Aside from former officials trying to save their reputations, it isn’t one camp saying torture didn’t “work” and one saying it did. Rather, it’s one camp saying it didn’t, and the other saying “we have no idea but did it anyway”.

On several key points, the CIA is closer in substance to the Senate report than to its loudest defenders.   

‘Unprepared’ for torture

The Senate report found that the CIA was “unprepared” to operate a detention and interrogation system. The Agency’s written response to the report says; “We fully agree” – the CIA had “no cadre of trained and experienced interrogators, little experience handling and moving prisoners, and no core competency in prison management. […] The Agency had too few analysts and linguists with the expertise required to support [a detention] programme”.

In other words, there is no dispute that the programme was started and run on the fly.

The Listening Post – Covering the CIA torture report

A critical finding of the Senate report was that torturing detainees did not yield otherwise unobtainable actionable intelligence. CIA director, John O Brennan, admitted that the agency “has not concluded that it was the use of EITs that allowed us to obtain useful information from detainees”.

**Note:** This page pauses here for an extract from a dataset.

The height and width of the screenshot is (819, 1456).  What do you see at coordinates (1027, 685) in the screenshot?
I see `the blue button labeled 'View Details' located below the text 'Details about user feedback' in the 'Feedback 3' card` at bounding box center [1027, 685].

So while the CIA still maintains that it gained valuable intelligence from detainees, it is not saying the abusive methods produced it.

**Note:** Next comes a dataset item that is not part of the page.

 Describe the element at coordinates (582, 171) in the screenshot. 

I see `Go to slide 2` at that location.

The Senate report also describes how the CIA sought out two psychiatrists, James Mitchell and Bruce Jessen, to construct the torture programme instead of actual experienced interrogators, on the assumption that long-established humane and lawful interrogation methods wouldn’t work.

In its response, the CIA acknowledged that it had to look beyond the agency to find experts on “non-standard means of interrogation” since it was not an area of expertise that CIA officers or the US government possessed. The CIA called Mitchell and Jessens background “so unique” that the agency “would have been derelict had [it] not sought them out when it became clear that CIA would be heading into the uncharted territory of the programme”.

In other words, the torture programme was so out of whack with what professional interrogators do that the CIA had to go outside the US government to find people to do it.

Torture is illegal

There still are important areas of disagreement between the Senate report and the CIA. The CIA is too protective of its own to acknowledge the full import of its descent into torture or to disavow the programme entirely. But the agency – unlike its loudest defenders – is not endorsing torture as a means of gaining intelligence or keeping the country safe.

Inside Story – CIA torture: Who knew what?

To be sure, basing the case against torture on its total ineffectiveness is a risky proposition. Torture produces a lot of information and while victims frequently make things up to ease their suffering, they may also on occasion say things of some value. That’s why it is important to remember that torture is illegal under any circumstances regardless of its utility.

But in a democracy, the strength of legal norms depends partly on their acceptance by the public. So while the public shouldn’t have to be persuaded that barbaric methods fail to make them safer, doing so reinforces their illegality. 

The flurry of media appearances by Cheney and other torture defenders has created a false sense that there is a genuine divide over whether torture “works”. But neither the CIA nor professional interrogators actually say that. So while we can continue to debate other aspects of the CIA programme, including whether those responsible should be sanctioned, let’s stop pretending that there are two legitimate sides to this particular story.

Jonathan Hafetz is Associate Professor of Law at Seton Hall University School of Law and the author, most recently, of Habeas Corpus after 9/11: Confronting America’s New Global Detention System.